- Task brief
Below are some entries. Copy each line in them that holds "computer".

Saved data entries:
--- --- ---

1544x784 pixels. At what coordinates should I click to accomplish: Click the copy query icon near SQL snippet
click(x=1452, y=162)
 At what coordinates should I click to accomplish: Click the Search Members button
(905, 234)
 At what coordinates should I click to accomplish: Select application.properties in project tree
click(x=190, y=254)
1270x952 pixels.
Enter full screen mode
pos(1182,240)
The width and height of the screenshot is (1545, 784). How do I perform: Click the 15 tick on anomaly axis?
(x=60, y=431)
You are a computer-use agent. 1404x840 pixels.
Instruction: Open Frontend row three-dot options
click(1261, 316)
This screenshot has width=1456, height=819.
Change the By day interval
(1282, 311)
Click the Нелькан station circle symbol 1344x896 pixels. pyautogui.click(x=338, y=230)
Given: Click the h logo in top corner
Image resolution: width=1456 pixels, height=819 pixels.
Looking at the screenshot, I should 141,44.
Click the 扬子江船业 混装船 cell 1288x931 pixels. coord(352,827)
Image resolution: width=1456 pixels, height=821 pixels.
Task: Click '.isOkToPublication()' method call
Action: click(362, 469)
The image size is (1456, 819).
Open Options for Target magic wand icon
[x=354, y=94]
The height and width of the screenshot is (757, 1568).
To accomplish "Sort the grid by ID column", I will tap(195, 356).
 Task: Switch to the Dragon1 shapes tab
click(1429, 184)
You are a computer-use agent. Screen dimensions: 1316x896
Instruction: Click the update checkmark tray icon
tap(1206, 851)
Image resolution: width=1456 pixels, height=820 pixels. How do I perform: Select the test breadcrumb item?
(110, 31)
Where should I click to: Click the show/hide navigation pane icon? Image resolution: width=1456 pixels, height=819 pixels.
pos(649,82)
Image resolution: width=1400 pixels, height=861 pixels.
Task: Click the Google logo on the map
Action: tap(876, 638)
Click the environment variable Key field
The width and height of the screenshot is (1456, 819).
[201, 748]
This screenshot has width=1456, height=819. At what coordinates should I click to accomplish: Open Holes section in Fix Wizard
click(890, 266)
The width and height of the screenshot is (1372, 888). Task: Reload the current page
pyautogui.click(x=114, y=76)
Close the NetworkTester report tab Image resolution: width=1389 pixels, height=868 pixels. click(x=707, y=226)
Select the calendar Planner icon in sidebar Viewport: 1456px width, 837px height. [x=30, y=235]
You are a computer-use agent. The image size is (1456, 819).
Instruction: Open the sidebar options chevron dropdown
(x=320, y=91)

--- --- ---

- Solution
You are a computer-use agent. 1404x840 pixels.
You are a computer-use agent. Screen dimensions: 1316x896
You are a computer-use agent. The image size is (1456, 819).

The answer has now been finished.